First thing which comes up every other guy’s mind after hearing equity research is: What is Equity Research? Let me explain you all about it. In the financial world, most investors and investment decisions are totally dependent upon the accurate information before investing in equities. So these decisions may include which company to be invested into, when to come out from particular stock, what has to be stop loss etc. In order to find out answers to these questions, there are special divisions formed under financial intermediaries and these divisions or departments are called as Equity Research divisions.
Equity Research primarily means analyzing company’s financials, performance ratio analysis, forecast the financial in excel (financial modeling) and explore scenarios with an objective of making BUY/SELL equity investment recommendation.
How does Equity Research Work?
Typically, an ER is divided into different coverage groups and each coverage group focuses on a specific industry sector;
- Performing Valuation of Listed Companies
This includes identifying a set of procedures used to estimate the economic value of an owner’s interest in a business. Valuation is used by financial market participants to determine the price they are willing to pay or receive to affect a sale of a business
- Researching the Economic and Industry parameters
The major chunk of work involves research on the general economy, the sector and the companies in question. They have to constantly keep up with the news and events in their sector. Once the data is gathered, detailed financial models are constructed to come up with company valuations.
- Performing a Fundamental Analysis
Fundamental analysis is a method used by investors before investing in equities to identify the intrinsic value of a stock. The current price of a stock may not reflect the actual value of the stock. The equity stocks may be overvalued or undervalued in the market. Fundamental analysts study the underlying health of the company in order to find the intrinsic value.
- Projection of Revenues or profits from the Company
Post this; the analysts will project the revenue for the Company, for at least the next five years. This projection will be based on the overall business plan. Various aspects are incorporated in the overall projection template – provide a simple and meaningful financial analysis.
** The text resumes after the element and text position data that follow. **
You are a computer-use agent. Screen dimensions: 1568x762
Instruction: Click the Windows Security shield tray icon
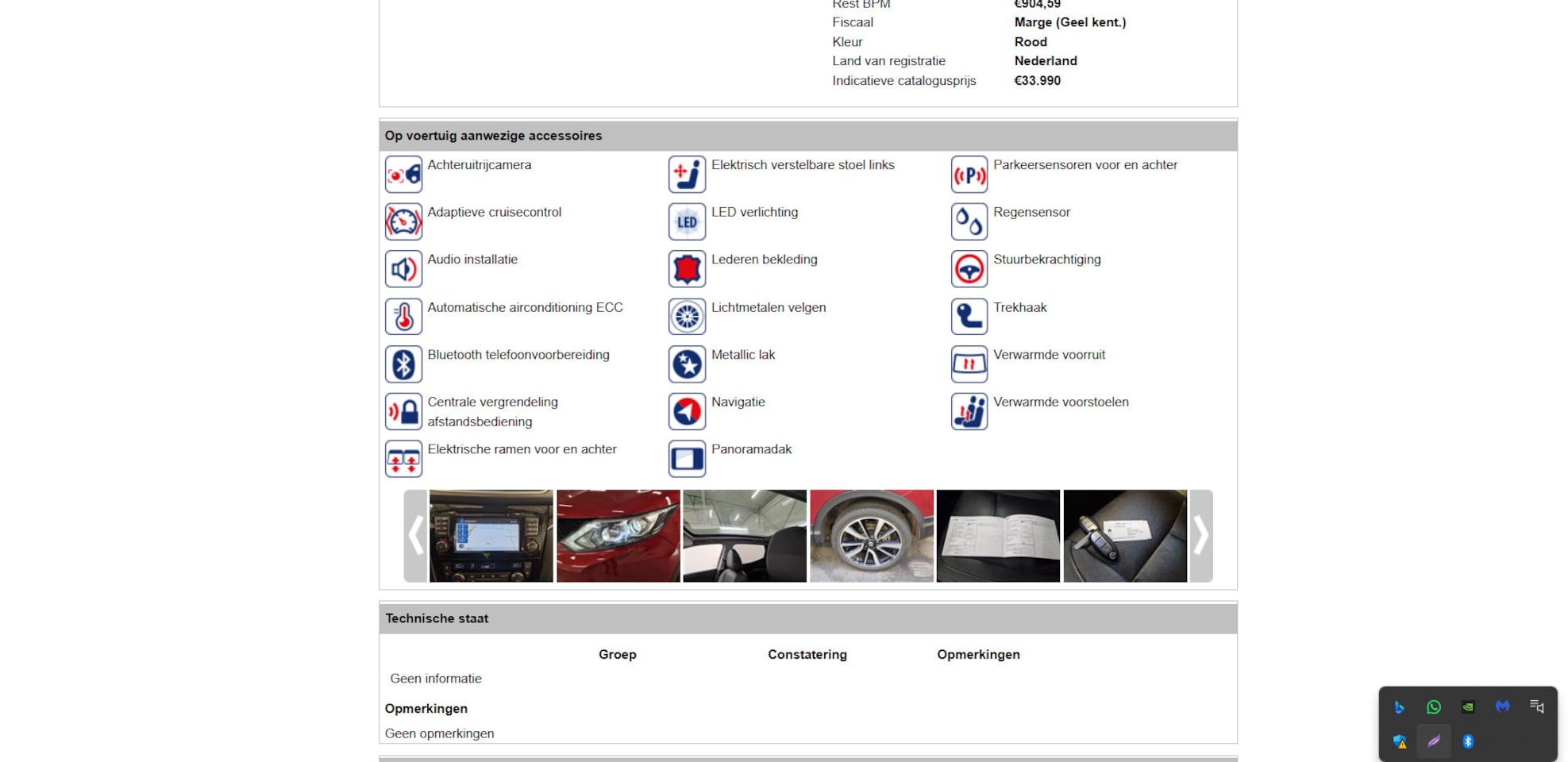(1399, 741)
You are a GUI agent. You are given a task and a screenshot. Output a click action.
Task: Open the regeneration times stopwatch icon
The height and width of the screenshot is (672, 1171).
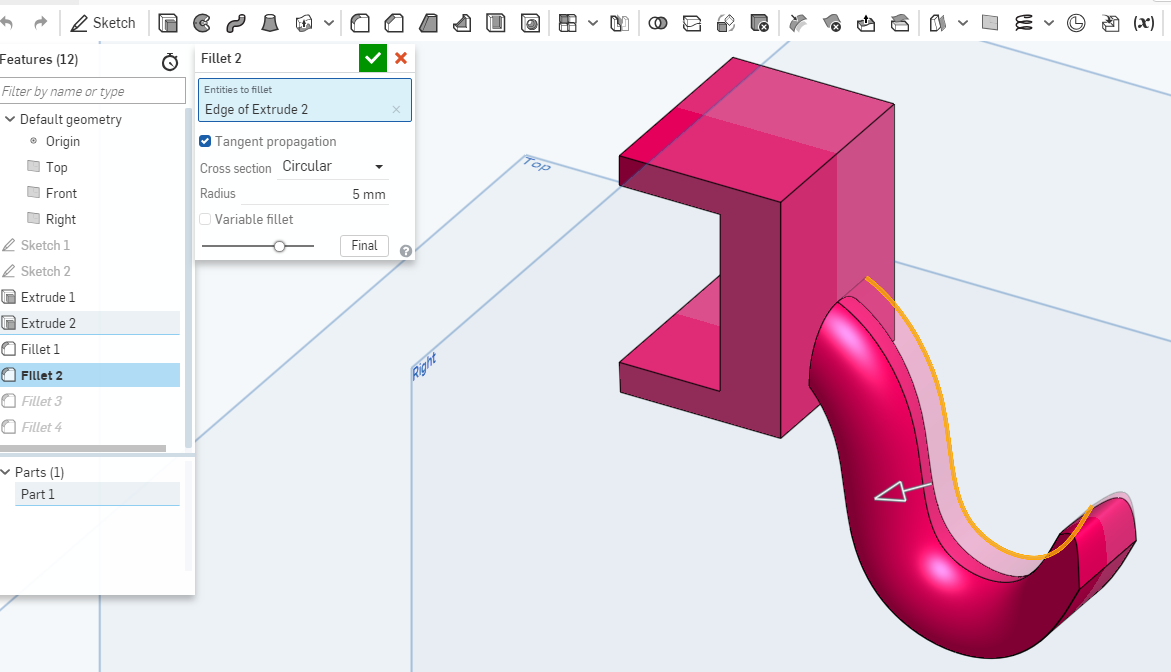(170, 62)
- Compare the Fair Market Value with the market price
Post find the values, the analyst carries out the valuation and compares the fair market value with the market price, post which they provide a recommendation on the equity investment;
If the FAIR Market Value < Market Price, then Sell
If the FAIR Market Value > Market Price, then Buy
In a nutshell, a strong equity research will enable you to make the right decision regarding your equity investment.